In the chart above, I asked how many times politicians appeared on guests
on the major late-night talk shows over time, and it does reveal an interesting trend: political guests increasingly are a trend.
The analysis also confirms that "Colbert" way over-indexes in
terms of political guests, although I'm not sure why that's a problem in and of itself.
Politicians can be interesting subjects, especially when interviewed by a deft talk-show host using
humor to humanize them and make them more accessible to viewers (ie. voters).
That's not something that was lost on the Richard Nixon Foundation, which has made the then presidential
candidate's 1967 interview with Johnny Carson available on YouTube (see below).

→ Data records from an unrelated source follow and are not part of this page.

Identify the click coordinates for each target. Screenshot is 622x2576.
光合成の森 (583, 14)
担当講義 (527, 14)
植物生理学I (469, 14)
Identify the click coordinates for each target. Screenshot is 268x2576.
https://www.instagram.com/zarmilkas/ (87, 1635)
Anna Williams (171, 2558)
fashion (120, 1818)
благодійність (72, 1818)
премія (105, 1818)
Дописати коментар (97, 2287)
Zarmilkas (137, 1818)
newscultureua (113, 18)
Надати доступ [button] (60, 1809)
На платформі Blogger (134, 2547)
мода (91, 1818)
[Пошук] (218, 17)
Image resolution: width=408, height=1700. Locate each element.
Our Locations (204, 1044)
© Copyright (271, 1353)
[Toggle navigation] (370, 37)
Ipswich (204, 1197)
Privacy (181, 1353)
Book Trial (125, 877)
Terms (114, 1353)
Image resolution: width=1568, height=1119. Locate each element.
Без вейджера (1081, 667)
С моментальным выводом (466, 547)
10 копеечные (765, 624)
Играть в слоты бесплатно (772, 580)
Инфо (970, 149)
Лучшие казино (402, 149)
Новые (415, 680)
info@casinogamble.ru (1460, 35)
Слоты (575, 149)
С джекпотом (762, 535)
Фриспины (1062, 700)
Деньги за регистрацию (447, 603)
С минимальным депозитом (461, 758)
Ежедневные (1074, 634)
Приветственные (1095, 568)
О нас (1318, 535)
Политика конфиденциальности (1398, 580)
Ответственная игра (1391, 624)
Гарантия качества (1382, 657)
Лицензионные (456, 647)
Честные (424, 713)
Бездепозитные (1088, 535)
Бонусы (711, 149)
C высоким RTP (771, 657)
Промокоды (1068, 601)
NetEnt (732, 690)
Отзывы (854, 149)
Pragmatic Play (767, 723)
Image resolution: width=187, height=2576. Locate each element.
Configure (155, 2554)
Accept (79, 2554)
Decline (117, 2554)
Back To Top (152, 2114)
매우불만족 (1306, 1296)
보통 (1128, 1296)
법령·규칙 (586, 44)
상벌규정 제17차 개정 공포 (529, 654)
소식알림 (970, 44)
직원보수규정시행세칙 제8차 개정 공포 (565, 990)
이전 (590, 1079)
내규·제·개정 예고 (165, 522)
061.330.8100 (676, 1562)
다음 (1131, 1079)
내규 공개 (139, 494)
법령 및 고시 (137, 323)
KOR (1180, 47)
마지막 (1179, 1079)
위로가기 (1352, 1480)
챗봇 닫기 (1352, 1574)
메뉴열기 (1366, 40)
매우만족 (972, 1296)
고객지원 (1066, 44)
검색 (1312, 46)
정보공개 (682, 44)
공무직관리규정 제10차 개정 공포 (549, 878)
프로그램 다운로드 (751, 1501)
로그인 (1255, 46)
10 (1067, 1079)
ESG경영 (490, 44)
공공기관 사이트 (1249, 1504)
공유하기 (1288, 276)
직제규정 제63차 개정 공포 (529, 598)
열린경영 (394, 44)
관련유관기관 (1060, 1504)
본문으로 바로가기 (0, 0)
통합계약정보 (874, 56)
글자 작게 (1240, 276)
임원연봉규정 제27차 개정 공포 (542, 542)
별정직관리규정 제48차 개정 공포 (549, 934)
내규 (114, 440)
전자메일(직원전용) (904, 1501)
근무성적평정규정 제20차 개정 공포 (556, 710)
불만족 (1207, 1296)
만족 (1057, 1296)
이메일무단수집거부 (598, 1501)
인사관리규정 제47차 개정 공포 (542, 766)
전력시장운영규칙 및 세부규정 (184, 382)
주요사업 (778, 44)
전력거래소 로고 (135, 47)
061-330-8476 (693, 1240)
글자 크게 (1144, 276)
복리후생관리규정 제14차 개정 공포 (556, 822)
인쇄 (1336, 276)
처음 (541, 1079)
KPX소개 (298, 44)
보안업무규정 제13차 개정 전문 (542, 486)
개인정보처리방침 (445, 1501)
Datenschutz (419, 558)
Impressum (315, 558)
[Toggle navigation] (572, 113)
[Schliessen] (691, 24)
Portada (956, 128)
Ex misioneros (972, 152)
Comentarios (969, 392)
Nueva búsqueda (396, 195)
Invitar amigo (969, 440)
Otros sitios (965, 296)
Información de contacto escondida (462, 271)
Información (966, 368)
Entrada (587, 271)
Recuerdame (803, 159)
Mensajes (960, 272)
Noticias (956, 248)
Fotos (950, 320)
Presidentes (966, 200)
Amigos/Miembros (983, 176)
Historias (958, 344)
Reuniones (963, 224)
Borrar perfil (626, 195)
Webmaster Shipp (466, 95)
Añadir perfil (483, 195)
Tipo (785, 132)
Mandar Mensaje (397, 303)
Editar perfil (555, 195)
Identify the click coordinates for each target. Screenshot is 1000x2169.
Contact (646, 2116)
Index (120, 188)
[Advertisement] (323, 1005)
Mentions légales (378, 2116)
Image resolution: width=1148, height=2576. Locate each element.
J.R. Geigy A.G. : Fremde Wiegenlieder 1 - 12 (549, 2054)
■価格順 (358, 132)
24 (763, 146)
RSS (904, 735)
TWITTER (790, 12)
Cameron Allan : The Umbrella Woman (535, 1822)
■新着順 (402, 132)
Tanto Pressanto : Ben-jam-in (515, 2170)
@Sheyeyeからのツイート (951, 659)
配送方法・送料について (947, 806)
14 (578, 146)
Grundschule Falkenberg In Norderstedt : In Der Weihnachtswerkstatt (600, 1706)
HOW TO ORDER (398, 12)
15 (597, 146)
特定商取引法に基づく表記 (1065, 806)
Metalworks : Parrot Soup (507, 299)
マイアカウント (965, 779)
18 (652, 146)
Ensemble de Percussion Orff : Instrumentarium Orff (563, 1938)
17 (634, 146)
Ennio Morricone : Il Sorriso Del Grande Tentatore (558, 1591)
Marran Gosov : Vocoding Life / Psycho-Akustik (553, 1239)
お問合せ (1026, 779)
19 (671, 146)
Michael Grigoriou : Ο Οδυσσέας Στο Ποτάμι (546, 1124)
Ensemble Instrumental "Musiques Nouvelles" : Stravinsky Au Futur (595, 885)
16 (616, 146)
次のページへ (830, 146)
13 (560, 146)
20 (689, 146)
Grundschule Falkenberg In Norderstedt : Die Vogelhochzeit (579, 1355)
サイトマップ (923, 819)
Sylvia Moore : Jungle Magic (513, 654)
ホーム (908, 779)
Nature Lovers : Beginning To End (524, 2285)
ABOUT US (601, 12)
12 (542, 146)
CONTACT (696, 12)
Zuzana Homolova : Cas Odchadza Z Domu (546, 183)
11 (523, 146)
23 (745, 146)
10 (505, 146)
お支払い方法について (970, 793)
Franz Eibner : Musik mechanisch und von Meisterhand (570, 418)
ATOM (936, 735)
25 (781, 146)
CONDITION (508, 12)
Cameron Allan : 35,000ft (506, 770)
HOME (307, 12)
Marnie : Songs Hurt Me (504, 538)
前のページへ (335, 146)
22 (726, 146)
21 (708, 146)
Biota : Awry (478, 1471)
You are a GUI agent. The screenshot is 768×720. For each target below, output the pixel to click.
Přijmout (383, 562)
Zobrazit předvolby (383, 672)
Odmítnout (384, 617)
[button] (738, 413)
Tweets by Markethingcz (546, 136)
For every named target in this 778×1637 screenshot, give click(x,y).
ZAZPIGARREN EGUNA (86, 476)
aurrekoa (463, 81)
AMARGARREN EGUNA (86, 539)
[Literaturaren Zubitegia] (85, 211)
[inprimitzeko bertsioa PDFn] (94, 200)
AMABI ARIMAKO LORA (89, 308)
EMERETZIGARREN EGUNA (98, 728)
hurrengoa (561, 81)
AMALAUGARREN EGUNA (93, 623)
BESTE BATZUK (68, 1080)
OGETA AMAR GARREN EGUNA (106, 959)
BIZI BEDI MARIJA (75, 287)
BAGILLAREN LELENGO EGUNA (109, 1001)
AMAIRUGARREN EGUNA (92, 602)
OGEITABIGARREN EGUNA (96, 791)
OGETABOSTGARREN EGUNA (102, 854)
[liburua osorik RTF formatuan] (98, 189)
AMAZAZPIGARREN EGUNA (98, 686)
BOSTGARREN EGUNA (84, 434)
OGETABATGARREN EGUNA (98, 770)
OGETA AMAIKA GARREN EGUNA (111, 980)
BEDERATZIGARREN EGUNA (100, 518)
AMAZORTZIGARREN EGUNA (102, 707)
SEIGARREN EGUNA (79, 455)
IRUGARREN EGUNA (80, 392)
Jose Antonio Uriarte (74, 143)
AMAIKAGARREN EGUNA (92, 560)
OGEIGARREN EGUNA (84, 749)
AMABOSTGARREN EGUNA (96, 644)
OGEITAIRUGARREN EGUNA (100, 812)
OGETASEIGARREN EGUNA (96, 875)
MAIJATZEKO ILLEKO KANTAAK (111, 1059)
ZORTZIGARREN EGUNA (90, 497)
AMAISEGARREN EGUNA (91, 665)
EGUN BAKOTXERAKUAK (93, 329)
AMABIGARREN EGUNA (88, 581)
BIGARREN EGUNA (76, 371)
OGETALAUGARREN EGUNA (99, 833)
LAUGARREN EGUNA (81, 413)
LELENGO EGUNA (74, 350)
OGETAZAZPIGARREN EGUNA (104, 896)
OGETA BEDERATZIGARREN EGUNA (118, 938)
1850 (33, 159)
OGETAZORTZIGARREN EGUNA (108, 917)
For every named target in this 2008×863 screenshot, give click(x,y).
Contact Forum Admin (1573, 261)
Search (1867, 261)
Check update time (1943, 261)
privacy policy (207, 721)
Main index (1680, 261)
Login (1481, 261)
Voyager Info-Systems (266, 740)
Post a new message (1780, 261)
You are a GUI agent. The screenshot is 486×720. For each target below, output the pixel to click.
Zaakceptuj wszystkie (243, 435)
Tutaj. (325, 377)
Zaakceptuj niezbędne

Of more recently, when Jimmy Fallon helped humanize
then aspiring presidential candidate Donald Trump by tussling his hair on air.

The truth is that political guests are far from something new on
late-night talk shows -- and they have been growing increasingly frequent.
What is new is explicitly political programming posing as late-night entertainment talk shows, including Fox News
Channel's "Gutfeld!" and Fox News Channel's/Trinity Broadcasting Network's "Huckabee."
Since "Gutfeld!"'s April 5, 2021 debut as a late-night show on Fox News Channel, it has had 170
appearances by politicians, which is about half the number that have appeared on "Colbert" and "Huckabee."
But the reality is that we now have a new genre of late-night TV programming that is
just a more explicit form of something late-night TV has been doing all along.